By building parts layer by layer, 3D printing opens new possibilities for engineers and designers to create parts with internal features - like conformal cooling channels - that would be impossible for conventional manufacturing approaches.
Incorporating such features into parts can often result in improved performance like faster cooling rates for injection molds and improved heat transfer rates for heat exchangers, leading to production increases as well reducing both the time and cost of creating parts.
Asthma Inhaler Mold Insert
This mold insert is used for plastic injection molding of the mouthpiece on an asthma inhaler.
When injection molding a part, cooling often accounts for up to 95% of the cycle time. Incorporating a conformal cooling channel that closely follows the surface of the mold core significantly increases the heat transfer rate, allowing the part to be cooled and ejected faster, reducing mold cycle time by up to 40%.
Faster cycle times allow injection mold shops finish customer parts faster, allowing them to quickly move on to new jobs and make more money. Internal cooling channels like these are impossible to manufacture via traditional methods but are very simple to print into the part.
Due to the hard plastic that is being injected, this mold was printed in H13 tool steel to give it significantly higher wear resistance. A very difficult metal to machine, H13 can cause considerable tool wear and very slow feed rate. Printing this part to near net shape allowed for a 95% reduction in the CNC machining required - the only need was to touch up critical surfaces and dimensions after sintering. This led to a significant cost savings for this part, even when compared to a version without the internal cooling channel.
Helical heat exchanger
This heat exchanger is used for continuously cooling fluids in a chemical processing plant.
Since this part was intended for printing from the start, it could be designed with its specific application in mind, rather than for easy manufacturing. This meant printing the part with an internal helical cooling channel - a feature that would be impossible to manufacture via traditional methods.
This cooling channel substantially increases the part’s heat transfer rate. External and internal fins - features that cost very little to print, but would add significant cost if the part were machined - were also added to increase heat transfer surface area. Printing the part in copper allowed for excellent thermal conductivity through the heat exchanger.

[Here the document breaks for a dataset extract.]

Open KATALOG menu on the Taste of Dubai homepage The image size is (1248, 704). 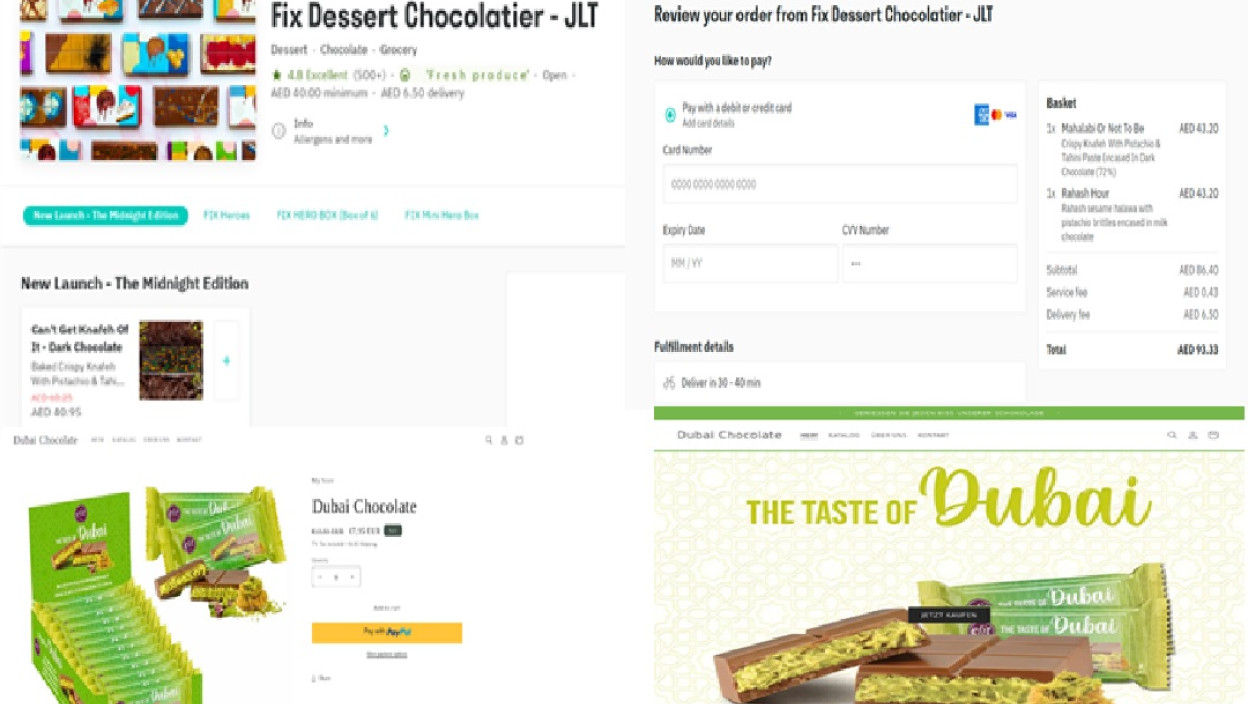tap(844, 435)
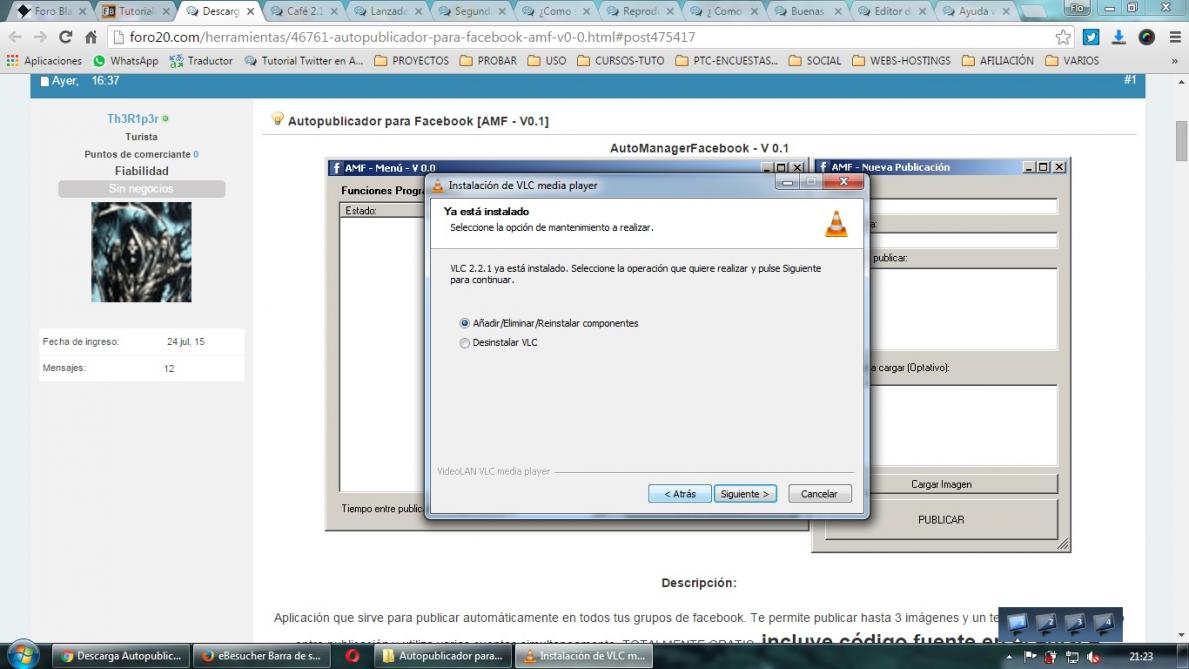The width and height of the screenshot is (1189, 669).
Task: Click the Chrome home icon
Action: tap(91, 37)
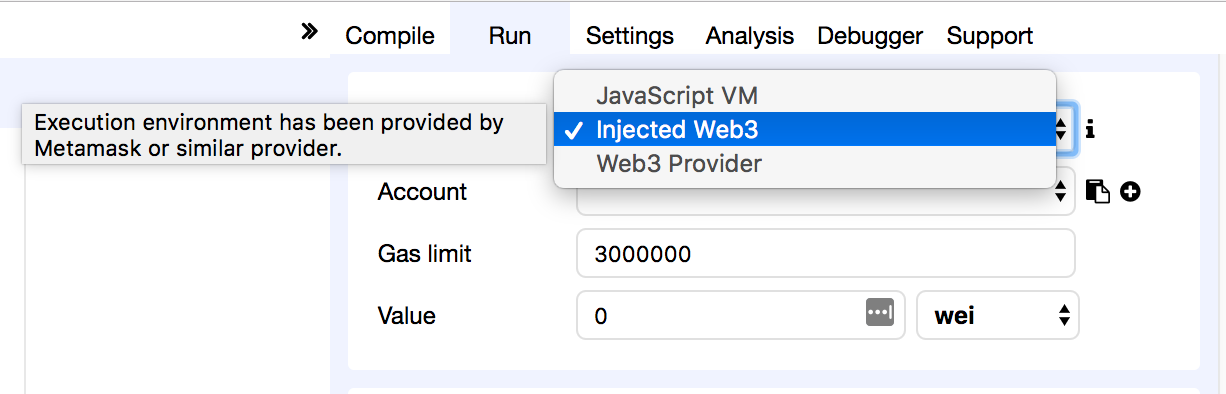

This is a nozzle used during surgery; it is beneficial for it to be customized for each patient. The part features an internal channel that would require complex machining operations with multiple fixturing setups; printing the part via binder jetting eliminates those many machining steps, resulting in extensive cost savings. Similarly since binder jetting does not rely on any tooling this part can easily be customized for specific patients.
This fuel atomizer is used for mixing steam and fuel in a steam boiler to power a liquid natural gas (LNG) tanker.
With the Studio System, the engineers were able to radically redesign their conventional atomizers for significantly better performance.
This 3D printed atomizer features complex internal channels and oblong shaped holes, which could not be manufactured with traditional methods. These channels and oddly shaped holes allowed for drastically better fuel mixing, leading to much better performance as well as fuel savings.